Background:
The transition of chromatin from a transcriptionally repressive to permissive state is necessary for the onset of gene expression in the embryonic genome. Acetylation of histone 3 lysine 9 (H3K9ace) is involved in this process. H3K9ace is undetectable in oocytes and embryos that have just been fertilised. However, levels rise throughout early embryonic development and during the start of DNA replication. Interventions carried out during an in vitro fertilisation (IVF) process can impact this reprogramming.
Aim:
To investigate factors that may affect the amount of H3K9ace during early embryo development.
Methods:
Using quantitative indirect immunofluorescence, we measured the amount of H3K9ace in zygotes cultured in vitro in single step or sequential media (optimal and suboptimal).

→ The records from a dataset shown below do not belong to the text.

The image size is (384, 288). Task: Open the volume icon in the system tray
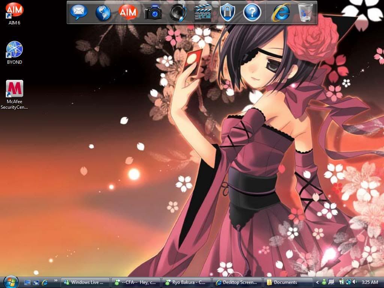pyautogui.click(x=354, y=282)
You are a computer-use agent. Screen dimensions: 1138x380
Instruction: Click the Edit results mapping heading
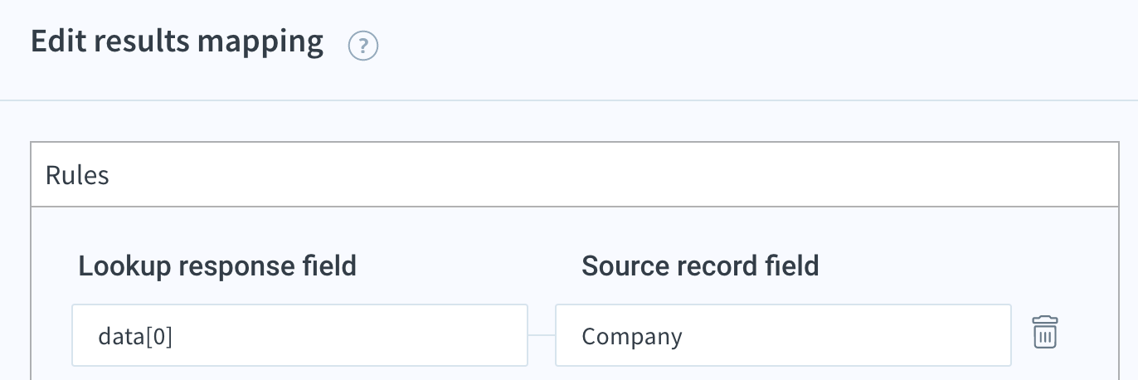click(x=177, y=41)
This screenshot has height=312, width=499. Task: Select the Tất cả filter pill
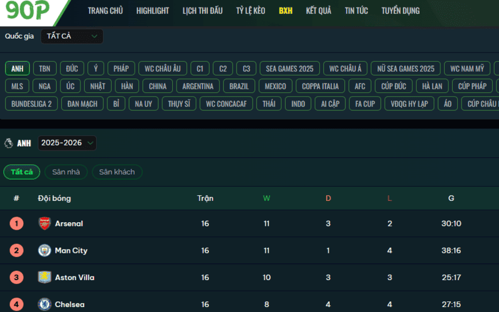22,172
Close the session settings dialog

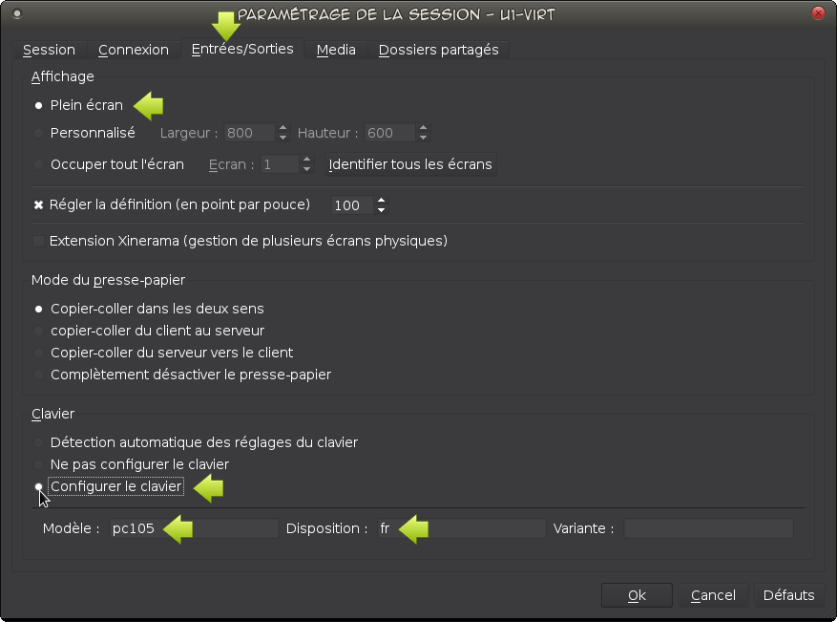coord(818,13)
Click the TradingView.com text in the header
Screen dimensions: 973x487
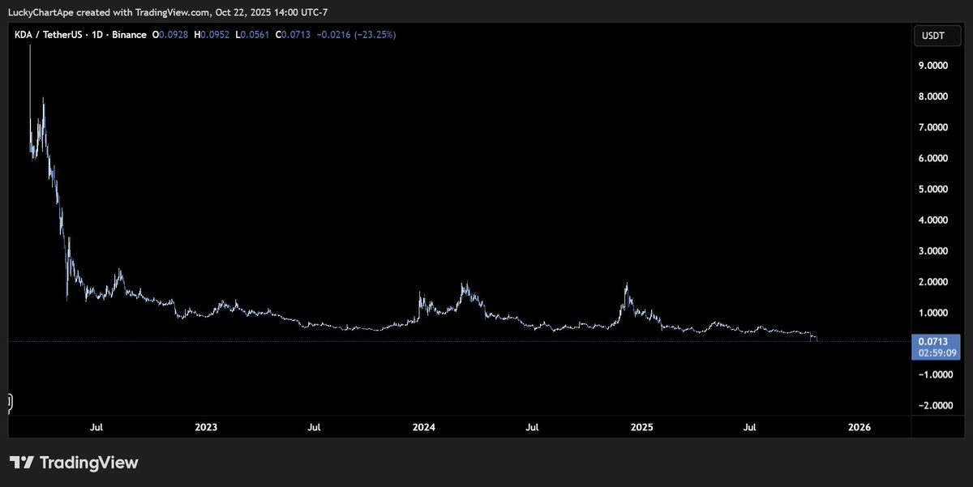pos(172,12)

Additionally, IVF embryos, and embryos obtained after natural mating with and without fixing the culturing and the insemination time were tested.
Results:
In embryos obtained after natural mating H3K9ace expression was significantly greater in single step media compared to sequential media, irrespective of which media was used (optimal or suboptimal). However, using suboptimal sequential media increased the level of H3K9ace. Embryos obtained after IVF demonstrated a higher H3K9ace level compared to embryos obtained after natural mating. On the other hand, when the culture time between IVF and embryos obtained after natural mating was the same, we found an opposite effect. Additionally, narrowing the insemination period resulted in higher levels of H3K9ace in natural mating embryos.
Conclusion:
Our findings demonstrate that in vitro culture conditions induce disturbances in the epigenetic reprogramming and the impact is exacerbated when suboptimal media is used. This demonstrates that in vitro culture is the main adverse stressor on H3K9ace irrespective of the method of fertilisation, and affirms the usefulness of H3K9ace measurements as a biomarker of stress in the early embryo.